Los hechos mencionados son parte de una ola global de polarización, amplificada por las redes. Aunque tienen raíces políticas, sociales y culturales, no surgieron de forma espontánea, fueron incubados y alimentados durante semanas por contenidos incendiarios en plataformas digitales.

Las redes sociales surgieron a finales de los noventa como un ágora digital: una plaza pública global donde las ideas circularan libremente, las voces pudieran ser escuchadas y el diálogo entre ciudadanos y políticos fuera posible. Con el tiempo, ese ideal se desvaneció. Las plataformas se convirtieron en trincheras ideológicas, donde los monólogos sustituyen al diálogo y las piedras digitales reemplazan a los puentes de entendimiento. Lo que nació para conectar personas y favorecer el intercambio ha derivado en entornos que estimulan la fragmentación social.

El titiritero invisible

El modelo de negocio de las plataformas digitales consiste en captar y retener nuestra atención el mayor tiempo posible, para luego venderla a anunciantes y compradores de datos. No ganan tanto por la cantidad de seguidores como por el tiempo que pasamos en ellas.
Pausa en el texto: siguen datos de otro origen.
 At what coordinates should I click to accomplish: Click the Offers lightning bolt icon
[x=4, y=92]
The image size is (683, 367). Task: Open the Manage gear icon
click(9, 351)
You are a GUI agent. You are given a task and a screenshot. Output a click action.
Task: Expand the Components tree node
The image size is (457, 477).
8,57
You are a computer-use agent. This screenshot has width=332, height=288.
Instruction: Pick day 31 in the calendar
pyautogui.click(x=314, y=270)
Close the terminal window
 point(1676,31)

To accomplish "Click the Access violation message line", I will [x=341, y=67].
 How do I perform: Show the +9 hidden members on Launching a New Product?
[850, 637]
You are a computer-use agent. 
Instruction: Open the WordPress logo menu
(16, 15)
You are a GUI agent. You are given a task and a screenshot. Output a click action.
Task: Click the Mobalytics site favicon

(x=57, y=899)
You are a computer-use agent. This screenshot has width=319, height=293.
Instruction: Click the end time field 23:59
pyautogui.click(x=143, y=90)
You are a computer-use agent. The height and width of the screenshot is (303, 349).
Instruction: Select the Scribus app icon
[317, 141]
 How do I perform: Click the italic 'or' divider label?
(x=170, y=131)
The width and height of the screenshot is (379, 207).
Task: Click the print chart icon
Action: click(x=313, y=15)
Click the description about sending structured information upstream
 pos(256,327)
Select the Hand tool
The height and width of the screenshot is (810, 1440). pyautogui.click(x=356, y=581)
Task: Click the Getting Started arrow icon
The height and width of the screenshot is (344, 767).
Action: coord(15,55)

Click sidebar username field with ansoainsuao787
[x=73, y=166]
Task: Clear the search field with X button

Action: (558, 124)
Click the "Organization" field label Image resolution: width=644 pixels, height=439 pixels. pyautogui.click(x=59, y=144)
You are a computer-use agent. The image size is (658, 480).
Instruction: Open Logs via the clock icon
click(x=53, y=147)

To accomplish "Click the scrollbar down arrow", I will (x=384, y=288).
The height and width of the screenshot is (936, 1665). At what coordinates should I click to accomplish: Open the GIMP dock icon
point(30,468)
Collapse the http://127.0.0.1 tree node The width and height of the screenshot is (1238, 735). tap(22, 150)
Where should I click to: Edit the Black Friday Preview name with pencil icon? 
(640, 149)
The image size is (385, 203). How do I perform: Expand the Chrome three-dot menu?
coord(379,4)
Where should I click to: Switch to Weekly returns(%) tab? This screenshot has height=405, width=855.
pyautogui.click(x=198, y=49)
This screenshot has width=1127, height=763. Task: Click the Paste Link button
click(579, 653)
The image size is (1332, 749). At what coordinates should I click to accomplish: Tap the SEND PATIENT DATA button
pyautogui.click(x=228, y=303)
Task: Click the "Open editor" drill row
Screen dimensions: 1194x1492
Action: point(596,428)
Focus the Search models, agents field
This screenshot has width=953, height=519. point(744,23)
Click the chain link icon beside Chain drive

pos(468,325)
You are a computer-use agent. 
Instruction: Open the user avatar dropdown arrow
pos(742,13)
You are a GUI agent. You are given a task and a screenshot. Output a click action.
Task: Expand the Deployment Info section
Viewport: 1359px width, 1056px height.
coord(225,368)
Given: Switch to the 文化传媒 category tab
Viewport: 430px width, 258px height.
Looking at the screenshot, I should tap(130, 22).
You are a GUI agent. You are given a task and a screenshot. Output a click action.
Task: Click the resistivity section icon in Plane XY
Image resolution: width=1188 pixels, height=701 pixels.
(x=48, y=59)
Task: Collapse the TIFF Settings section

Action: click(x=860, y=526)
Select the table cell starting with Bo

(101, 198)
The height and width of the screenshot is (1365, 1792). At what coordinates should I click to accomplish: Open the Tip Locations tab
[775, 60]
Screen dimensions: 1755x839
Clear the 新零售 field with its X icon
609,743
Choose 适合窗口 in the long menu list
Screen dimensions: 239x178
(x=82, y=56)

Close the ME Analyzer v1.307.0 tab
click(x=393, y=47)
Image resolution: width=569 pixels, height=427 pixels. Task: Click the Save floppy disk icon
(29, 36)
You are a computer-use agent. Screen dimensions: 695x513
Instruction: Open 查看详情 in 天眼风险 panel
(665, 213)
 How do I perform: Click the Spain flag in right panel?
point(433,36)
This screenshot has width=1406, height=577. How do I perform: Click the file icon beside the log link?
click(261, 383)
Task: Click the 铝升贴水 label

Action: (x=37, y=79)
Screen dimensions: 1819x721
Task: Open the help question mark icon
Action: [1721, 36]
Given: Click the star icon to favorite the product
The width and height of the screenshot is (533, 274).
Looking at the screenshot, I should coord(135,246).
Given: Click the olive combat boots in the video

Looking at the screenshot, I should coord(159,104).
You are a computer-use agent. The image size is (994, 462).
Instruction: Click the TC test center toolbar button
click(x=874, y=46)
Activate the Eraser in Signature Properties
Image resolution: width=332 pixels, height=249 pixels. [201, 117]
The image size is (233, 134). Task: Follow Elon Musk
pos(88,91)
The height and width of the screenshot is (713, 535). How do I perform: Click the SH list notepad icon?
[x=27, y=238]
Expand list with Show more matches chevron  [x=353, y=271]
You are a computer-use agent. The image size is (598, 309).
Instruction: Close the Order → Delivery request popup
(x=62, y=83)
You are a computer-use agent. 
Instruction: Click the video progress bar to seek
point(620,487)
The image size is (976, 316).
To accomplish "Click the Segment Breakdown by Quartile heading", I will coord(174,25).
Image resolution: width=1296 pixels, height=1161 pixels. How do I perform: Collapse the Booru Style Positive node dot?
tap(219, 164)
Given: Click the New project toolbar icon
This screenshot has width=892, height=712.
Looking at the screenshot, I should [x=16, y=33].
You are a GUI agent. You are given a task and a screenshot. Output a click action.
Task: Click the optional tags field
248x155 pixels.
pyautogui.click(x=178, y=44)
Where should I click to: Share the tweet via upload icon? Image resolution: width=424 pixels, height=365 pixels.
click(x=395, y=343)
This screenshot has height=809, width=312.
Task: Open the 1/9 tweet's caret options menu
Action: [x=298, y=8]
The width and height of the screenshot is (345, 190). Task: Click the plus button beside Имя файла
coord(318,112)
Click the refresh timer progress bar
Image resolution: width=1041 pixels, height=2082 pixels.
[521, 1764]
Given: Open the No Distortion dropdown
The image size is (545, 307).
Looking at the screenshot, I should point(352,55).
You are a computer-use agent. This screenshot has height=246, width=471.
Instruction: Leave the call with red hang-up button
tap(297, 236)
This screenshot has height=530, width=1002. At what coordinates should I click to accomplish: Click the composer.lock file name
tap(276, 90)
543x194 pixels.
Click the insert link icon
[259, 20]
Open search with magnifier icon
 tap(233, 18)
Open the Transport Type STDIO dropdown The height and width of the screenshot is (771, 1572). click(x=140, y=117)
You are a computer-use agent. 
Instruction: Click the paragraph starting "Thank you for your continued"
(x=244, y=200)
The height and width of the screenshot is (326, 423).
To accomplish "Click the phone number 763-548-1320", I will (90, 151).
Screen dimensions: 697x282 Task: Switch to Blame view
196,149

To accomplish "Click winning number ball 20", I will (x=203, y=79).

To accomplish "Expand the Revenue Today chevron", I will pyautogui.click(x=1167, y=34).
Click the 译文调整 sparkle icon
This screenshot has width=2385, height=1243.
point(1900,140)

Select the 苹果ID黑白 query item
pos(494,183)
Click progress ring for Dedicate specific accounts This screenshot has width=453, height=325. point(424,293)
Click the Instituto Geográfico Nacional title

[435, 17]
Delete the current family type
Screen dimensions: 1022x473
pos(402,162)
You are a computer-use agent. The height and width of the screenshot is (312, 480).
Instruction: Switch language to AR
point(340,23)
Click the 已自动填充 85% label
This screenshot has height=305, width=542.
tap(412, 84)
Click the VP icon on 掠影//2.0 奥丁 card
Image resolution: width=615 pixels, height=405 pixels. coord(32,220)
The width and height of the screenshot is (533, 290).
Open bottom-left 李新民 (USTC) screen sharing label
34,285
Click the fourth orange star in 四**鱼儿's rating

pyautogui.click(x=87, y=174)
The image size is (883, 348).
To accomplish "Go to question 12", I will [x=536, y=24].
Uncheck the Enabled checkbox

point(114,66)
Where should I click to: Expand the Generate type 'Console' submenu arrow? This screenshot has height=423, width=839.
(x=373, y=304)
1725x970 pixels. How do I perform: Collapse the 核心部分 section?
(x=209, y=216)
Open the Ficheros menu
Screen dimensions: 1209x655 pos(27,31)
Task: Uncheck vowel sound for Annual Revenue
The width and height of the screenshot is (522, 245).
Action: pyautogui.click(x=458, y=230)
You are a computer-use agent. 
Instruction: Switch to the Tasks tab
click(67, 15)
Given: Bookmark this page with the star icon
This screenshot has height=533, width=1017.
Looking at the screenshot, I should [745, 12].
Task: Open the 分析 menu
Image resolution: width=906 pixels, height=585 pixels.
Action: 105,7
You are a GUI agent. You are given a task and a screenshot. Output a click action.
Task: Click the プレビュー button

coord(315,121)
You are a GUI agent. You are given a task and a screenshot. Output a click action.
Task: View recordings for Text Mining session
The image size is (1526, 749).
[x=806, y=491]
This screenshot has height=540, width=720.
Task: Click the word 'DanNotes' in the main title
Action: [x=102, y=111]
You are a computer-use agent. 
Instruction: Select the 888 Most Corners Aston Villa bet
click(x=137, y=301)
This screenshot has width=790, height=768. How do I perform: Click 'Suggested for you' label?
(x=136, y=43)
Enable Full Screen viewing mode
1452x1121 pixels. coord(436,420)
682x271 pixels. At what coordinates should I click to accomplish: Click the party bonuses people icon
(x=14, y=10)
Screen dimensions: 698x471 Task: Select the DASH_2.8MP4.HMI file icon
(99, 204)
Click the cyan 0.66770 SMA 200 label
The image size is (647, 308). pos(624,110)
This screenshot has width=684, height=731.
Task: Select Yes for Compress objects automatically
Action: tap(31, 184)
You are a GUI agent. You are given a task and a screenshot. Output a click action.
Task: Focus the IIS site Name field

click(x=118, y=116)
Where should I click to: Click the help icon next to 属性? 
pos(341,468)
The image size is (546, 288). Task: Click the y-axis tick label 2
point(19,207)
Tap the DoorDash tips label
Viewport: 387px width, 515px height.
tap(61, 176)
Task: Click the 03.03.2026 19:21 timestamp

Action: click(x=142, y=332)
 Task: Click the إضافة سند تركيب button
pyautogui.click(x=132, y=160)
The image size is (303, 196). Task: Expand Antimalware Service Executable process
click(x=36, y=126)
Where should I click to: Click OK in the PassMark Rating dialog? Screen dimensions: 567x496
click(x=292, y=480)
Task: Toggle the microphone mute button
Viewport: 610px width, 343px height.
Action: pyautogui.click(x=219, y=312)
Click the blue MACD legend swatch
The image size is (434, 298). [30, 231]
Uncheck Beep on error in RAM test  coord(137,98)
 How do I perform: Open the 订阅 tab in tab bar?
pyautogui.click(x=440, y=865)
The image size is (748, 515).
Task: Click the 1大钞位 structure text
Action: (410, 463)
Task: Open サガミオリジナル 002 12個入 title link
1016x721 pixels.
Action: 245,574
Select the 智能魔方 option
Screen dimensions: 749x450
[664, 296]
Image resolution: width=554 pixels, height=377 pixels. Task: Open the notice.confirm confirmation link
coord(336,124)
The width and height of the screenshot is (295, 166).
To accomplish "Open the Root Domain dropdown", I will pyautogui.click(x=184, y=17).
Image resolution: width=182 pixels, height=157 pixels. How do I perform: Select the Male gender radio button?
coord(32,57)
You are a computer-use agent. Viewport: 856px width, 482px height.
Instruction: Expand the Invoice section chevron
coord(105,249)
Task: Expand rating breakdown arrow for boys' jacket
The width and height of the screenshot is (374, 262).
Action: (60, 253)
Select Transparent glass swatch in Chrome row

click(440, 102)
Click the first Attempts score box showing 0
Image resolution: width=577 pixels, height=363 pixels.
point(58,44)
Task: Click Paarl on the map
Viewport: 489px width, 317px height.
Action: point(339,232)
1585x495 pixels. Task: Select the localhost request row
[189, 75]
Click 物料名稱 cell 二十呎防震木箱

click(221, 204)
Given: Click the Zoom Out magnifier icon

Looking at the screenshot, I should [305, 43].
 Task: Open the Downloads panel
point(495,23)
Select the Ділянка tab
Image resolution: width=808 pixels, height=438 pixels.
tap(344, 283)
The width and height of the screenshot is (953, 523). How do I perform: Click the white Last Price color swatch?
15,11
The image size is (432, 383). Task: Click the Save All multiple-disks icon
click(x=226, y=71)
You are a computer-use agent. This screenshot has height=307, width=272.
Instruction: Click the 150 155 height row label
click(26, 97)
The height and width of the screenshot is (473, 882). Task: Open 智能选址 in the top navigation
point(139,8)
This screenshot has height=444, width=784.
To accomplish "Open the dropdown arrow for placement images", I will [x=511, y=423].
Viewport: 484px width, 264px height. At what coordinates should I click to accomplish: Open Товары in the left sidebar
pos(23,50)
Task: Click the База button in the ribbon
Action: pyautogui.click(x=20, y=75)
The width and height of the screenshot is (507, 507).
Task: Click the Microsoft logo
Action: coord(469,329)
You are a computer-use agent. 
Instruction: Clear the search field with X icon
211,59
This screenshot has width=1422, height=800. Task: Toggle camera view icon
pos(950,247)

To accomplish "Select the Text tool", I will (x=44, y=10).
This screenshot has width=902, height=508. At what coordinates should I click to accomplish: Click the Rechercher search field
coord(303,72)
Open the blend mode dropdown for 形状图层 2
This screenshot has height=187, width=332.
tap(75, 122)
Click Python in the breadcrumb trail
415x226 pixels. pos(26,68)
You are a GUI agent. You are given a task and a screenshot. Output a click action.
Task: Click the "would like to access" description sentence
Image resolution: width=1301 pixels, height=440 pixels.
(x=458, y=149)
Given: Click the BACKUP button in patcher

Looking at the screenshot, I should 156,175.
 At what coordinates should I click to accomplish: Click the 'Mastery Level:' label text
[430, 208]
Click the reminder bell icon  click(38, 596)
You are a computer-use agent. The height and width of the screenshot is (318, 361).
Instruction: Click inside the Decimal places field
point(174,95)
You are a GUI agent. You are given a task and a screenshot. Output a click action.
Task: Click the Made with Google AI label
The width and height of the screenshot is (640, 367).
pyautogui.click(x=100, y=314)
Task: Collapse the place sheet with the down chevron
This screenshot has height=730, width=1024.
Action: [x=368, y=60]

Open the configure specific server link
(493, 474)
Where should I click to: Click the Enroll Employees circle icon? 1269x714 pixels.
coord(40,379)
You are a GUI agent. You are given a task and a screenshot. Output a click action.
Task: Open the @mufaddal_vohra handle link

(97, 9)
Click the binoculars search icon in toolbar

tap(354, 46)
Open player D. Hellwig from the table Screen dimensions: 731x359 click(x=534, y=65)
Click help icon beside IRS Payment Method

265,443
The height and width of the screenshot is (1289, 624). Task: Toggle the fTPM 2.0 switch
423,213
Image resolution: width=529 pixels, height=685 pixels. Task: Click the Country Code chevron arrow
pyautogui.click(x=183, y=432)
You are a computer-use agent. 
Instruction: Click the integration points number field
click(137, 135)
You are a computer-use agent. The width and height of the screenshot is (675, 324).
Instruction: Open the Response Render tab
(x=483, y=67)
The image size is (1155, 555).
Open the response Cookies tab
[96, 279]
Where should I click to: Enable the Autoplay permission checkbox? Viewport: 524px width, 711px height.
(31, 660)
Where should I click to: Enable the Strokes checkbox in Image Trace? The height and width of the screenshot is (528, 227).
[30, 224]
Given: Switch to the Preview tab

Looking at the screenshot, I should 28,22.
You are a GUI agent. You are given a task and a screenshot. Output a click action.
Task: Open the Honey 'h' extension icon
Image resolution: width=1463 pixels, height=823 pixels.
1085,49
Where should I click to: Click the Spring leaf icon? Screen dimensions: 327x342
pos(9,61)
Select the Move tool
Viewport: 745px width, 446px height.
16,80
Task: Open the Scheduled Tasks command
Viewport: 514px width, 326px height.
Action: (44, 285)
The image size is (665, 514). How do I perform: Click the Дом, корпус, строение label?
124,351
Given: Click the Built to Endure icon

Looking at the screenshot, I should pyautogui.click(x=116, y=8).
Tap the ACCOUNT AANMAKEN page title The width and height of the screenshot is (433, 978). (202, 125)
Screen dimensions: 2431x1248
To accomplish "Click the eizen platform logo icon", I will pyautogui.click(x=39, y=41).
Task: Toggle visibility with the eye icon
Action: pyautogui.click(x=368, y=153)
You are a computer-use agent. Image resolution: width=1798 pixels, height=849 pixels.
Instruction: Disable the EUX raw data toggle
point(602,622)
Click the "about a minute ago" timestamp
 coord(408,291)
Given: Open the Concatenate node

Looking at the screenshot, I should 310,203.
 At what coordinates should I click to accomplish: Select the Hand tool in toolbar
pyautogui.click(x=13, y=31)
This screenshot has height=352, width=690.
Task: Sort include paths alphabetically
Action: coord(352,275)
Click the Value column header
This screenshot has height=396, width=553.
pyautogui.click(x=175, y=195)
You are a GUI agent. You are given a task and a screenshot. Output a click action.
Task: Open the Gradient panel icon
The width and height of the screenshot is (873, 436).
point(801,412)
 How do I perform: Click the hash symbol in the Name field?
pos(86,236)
Para lograrlo, nos alimentan continuamente con contenidos definidos a partir de nuestro historial de búsquedas e interacciones: visitas, cuentas seguidas, comentarios y tiempo invertido en cada tema. Con esos datos, el algoritmo se retroalimenta y afina su puntería, seleccionando con precisión creciente lo más propenso a captar y retener nuestra atención.

Cada usuario recibe un flujo único de información, filtrado según sus intereses, preferencias y comportamiento previo. Esta entrega personalizada refuerza nuestras ideas y crea una especie de "pseudorealidad" a la medida.

El diseño de muchas plataformas fomenta la interacción emocional, alimentada por contenidos llamativos o alarmistas que no siempre son veraces ni plurales. Así, se refuerza la afinidad con lo similar, se reduce la exposición a perspectivas distintas y terminamos confinados en tribus particulares y burbujas de información.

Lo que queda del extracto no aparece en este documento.